Data records —
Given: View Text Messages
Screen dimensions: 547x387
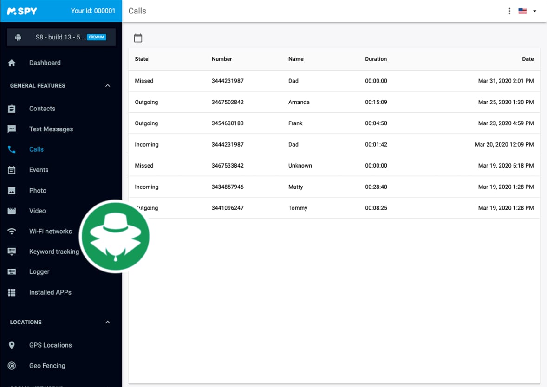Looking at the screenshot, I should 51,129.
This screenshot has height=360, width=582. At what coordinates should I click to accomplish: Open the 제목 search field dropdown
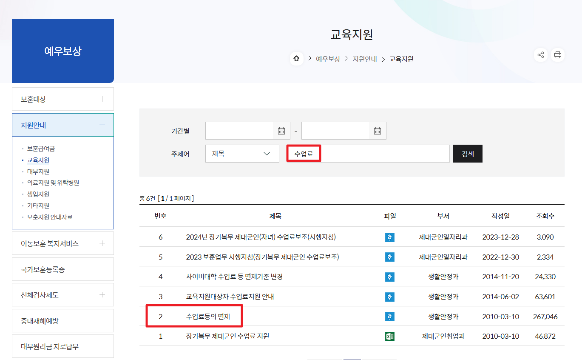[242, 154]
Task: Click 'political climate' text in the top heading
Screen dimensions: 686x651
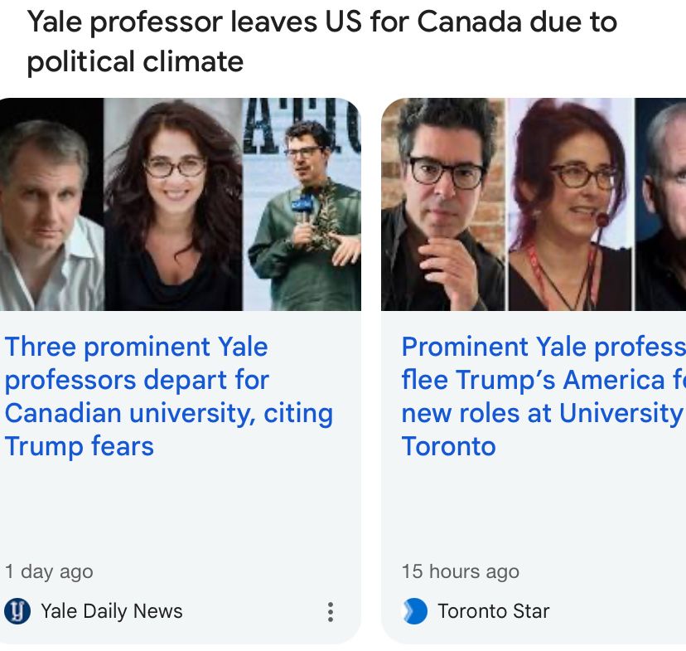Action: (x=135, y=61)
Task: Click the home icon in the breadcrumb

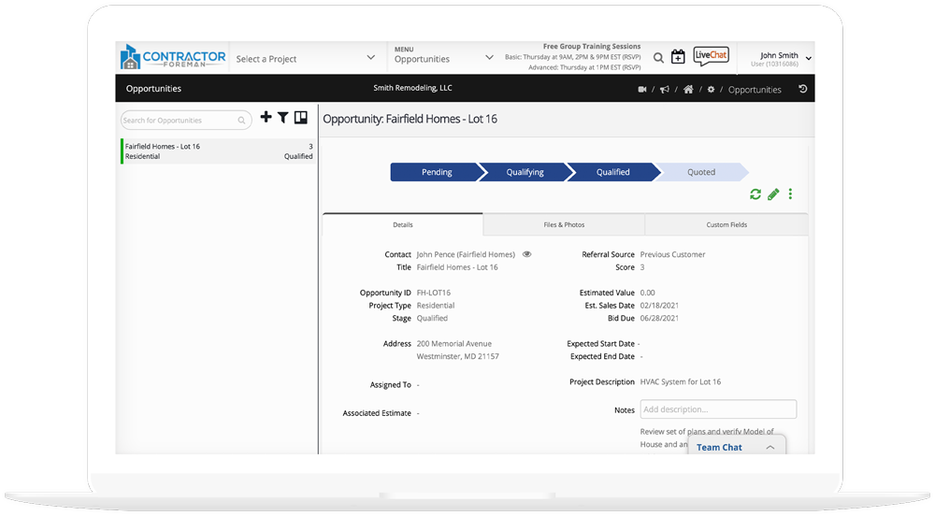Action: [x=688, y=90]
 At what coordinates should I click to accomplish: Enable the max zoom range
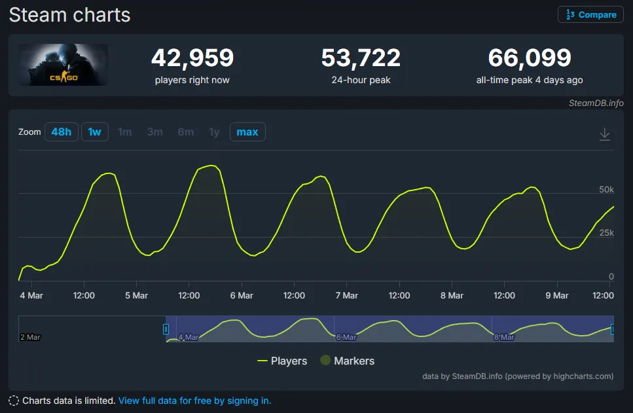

Work to do — Please write out each of the rows above word for word, leaving out the pictures.

Full answer —
Given: View Text Messages
Screen dimensions: 547x387
Looking at the screenshot, I should 51,129.
This screenshot has height=360, width=582. At what coordinates should I click to accomplish: Open the 제목 search field dropdown
[242, 154]
Task: Click 'political climate' text in the top heading
Screen dimensions: 686x651
Action: (x=135, y=61)
Task: Click the home icon in the breadcrumb

Action: [x=688, y=90]
 At what coordinates should I click to accomplish: Enable the max zoom range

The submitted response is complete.